→ Problem details:
Your answer should be only the lines below from the one with "Where should I" to the one with "You are a GUI", repeated exactly, ends included.

→ Data extracts:
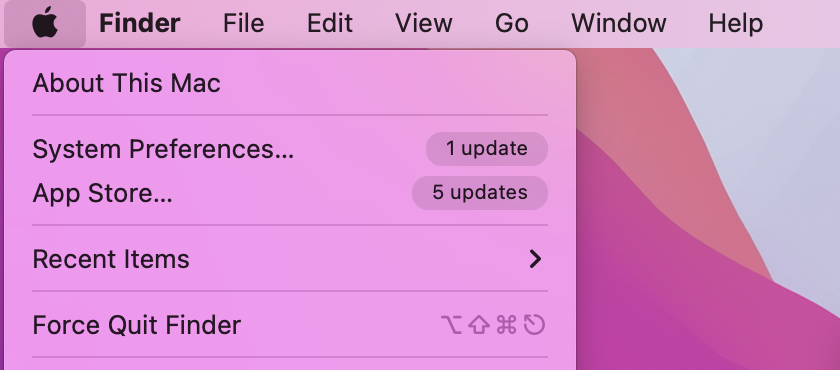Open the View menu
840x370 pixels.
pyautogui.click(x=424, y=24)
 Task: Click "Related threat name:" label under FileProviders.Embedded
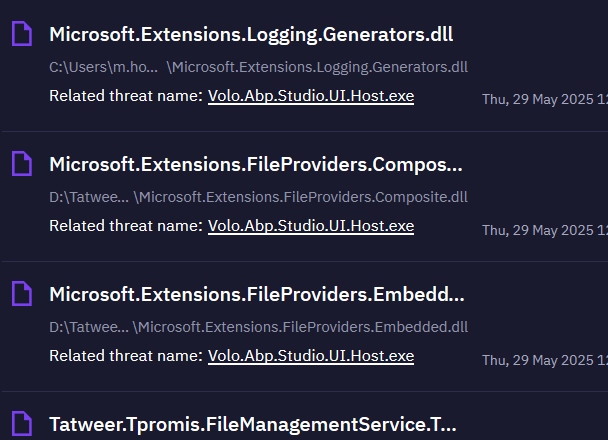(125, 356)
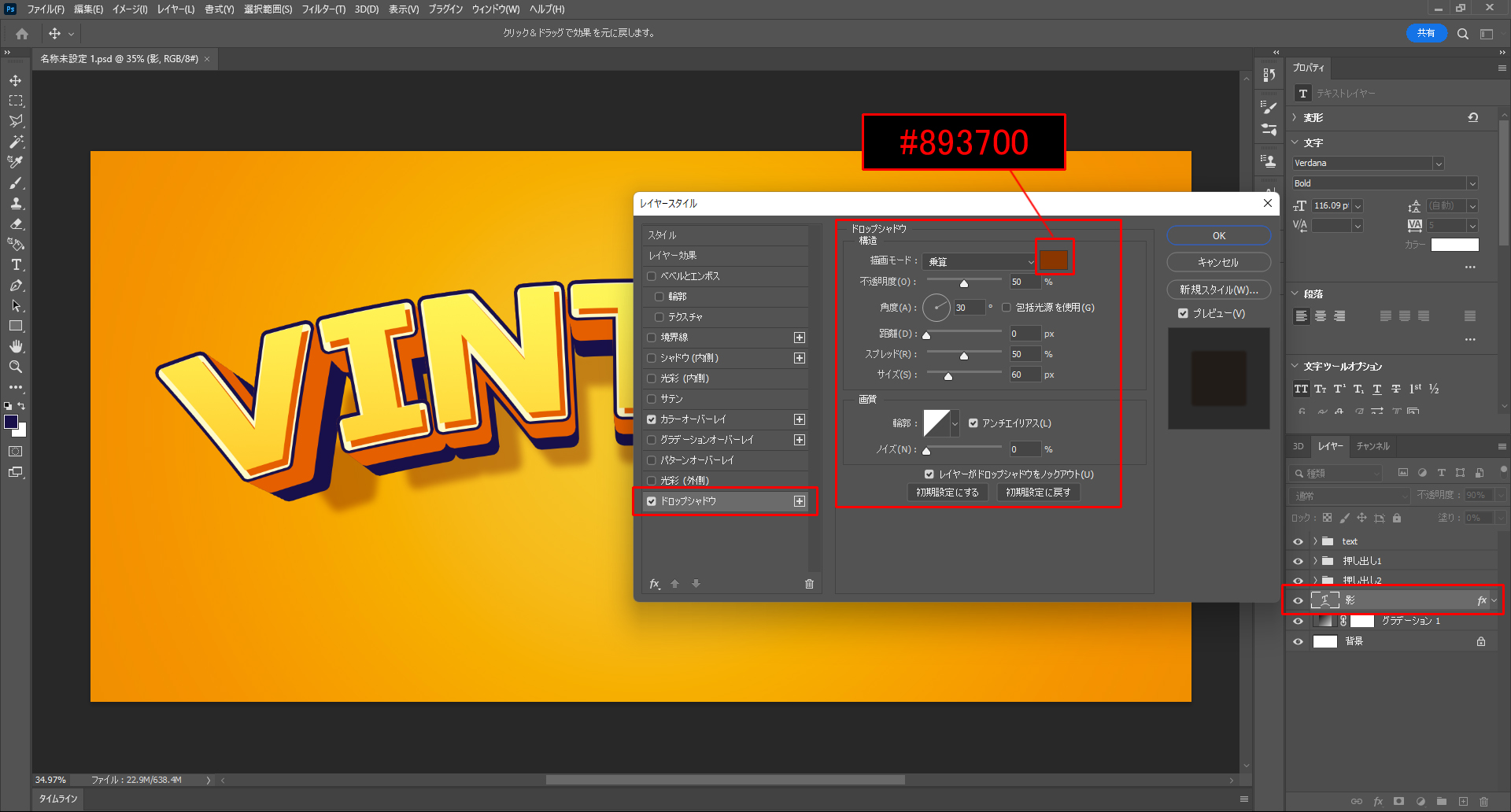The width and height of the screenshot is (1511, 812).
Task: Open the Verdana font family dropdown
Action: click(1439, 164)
---
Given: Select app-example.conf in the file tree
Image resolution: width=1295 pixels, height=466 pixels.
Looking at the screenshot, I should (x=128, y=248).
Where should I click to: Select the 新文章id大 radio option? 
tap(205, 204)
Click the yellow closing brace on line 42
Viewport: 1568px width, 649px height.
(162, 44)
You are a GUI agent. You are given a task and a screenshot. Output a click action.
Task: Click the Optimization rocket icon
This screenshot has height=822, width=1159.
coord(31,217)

→ Response:
Where should I click to: Select the 新文章id大 radio option? 
tap(205, 204)
Click the yellow closing brace on line 42
Viewport: 1568px width, 649px height.
(162, 44)
You are a GUI agent. You are given a task and a screenshot. Output a click action.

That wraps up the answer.